======== SOURCE RECORDS ========
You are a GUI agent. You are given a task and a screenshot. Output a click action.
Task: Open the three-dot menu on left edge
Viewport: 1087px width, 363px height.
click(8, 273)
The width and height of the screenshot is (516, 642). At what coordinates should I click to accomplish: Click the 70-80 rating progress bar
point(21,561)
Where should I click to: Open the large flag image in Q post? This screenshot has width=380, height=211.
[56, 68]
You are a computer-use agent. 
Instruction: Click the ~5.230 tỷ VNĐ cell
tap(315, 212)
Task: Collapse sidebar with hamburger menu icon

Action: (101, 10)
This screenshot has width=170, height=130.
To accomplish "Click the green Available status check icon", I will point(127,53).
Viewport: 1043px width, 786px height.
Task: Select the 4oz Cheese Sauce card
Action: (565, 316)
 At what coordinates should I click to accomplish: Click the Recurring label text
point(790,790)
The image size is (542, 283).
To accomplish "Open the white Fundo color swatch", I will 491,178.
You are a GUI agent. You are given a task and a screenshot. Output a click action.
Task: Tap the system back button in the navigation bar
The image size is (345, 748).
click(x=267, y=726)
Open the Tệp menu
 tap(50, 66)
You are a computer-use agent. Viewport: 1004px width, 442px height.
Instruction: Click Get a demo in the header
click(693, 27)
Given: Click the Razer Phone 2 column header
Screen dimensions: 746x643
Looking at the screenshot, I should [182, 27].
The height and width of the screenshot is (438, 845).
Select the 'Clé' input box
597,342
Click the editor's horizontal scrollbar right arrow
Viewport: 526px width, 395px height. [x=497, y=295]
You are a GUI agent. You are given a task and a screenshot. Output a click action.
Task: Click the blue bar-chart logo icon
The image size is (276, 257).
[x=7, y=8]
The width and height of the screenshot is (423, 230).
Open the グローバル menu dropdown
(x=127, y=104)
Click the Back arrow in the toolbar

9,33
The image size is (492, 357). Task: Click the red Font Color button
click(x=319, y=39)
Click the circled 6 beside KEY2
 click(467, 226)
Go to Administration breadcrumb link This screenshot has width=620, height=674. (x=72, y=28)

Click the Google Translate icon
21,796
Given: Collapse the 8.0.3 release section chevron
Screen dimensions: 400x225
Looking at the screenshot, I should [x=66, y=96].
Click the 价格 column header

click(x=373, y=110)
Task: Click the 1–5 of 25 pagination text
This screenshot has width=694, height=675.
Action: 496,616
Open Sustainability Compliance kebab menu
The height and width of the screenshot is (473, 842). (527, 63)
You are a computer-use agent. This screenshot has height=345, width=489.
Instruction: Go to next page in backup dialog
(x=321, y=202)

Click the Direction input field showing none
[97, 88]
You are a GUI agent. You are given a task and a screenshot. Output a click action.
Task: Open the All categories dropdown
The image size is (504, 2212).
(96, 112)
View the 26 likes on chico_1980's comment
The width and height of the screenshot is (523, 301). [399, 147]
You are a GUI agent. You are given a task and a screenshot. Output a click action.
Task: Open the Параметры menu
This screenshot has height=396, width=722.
========
• _ACTIVITY_:
Reproduce all of the entries above verbatim.

• _WRITTEN RESPONSE_:
You are a GUI agent. You are given a task and a screenshot. Output a click action.
Task: Open the three-dot menu on left edge
Viewport: 1087px width, 363px height.
click(8, 273)
The width and height of the screenshot is (516, 642). At what coordinates should I click to accomplish: Click the 70-80 rating progress bar
point(21,561)
Where should I click to: Open the large flag image in Q post? This screenshot has width=380, height=211.
[56, 68]
You are a computer-use agent. 
Instruction: Click the ~5.230 tỷ VNĐ cell
tap(315, 212)
Task: Collapse sidebar with hamburger menu icon

Action: (101, 10)
This screenshot has width=170, height=130.
To accomplish "Click the green Available status check icon", I will point(127,53).
Viewport: 1043px width, 786px height.
Task: Select the 4oz Cheese Sauce card
Action: (565, 316)
 At what coordinates should I click to accomplish: Click the Recurring label text
point(790,790)
The image size is (542, 283).
To accomplish "Open the white Fundo color swatch", I will 491,178.
You are a GUI agent. You are given a task and a screenshot. Output a click action.
Task: Tap the system back button in the navigation bar
The image size is (345, 748).
click(x=267, y=726)
Open the Tệp menu
 tap(50, 66)
You are a computer-use agent. Viewport: 1004px width, 442px height.
Instruction: Click Get a demo in the header
click(693, 27)
Given: Click the Razer Phone 2 column header
Screen dimensions: 746x643
Looking at the screenshot, I should [182, 27].
The height and width of the screenshot is (438, 845).
Select the 'Clé' input box
597,342
Click the editor's horizontal scrollbar right arrow
Viewport: 526px width, 395px height. [x=497, y=295]
You are a GUI agent. You are given a task and a screenshot. Output a click action.
Task: Click the blue bar-chart logo icon
The image size is (276, 257).
[x=7, y=8]
The width and height of the screenshot is (423, 230).
Open the グローバル menu dropdown
(x=127, y=104)
Click the Back arrow in the toolbar

9,33
The image size is (492, 357). Task: Click the red Font Color button
click(x=319, y=39)
Click the circled 6 beside KEY2
 click(467, 226)
Go to Administration breadcrumb link This screenshot has width=620, height=674. (x=72, y=28)

Click the Google Translate icon
21,796
Given: Collapse the 8.0.3 release section chevron
Screen dimensions: 400x225
Looking at the screenshot, I should [x=66, y=96].
Click the 价格 column header

click(x=373, y=110)
Task: Click the 1–5 of 25 pagination text
This screenshot has width=694, height=675.
Action: 496,616
Open Sustainability Compliance kebab menu
The height and width of the screenshot is (473, 842). (527, 63)
You are a computer-use agent. This screenshot has height=345, width=489.
Instruction: Go to next page in backup dialog
(x=321, y=202)

Click the Direction input field showing none
[97, 88]
You are a GUI agent. You are given a task and a screenshot. Output a click action.
Task: Open the All categories dropdown
The image size is (504, 2212).
(96, 112)
View the 26 likes on chico_1980's comment
The width and height of the screenshot is (523, 301). [399, 147]
You are a GUI agent. You are given a task and a screenshot. Output a click action.
Task: Open the Параметры menu
This screenshot has height=396, width=722.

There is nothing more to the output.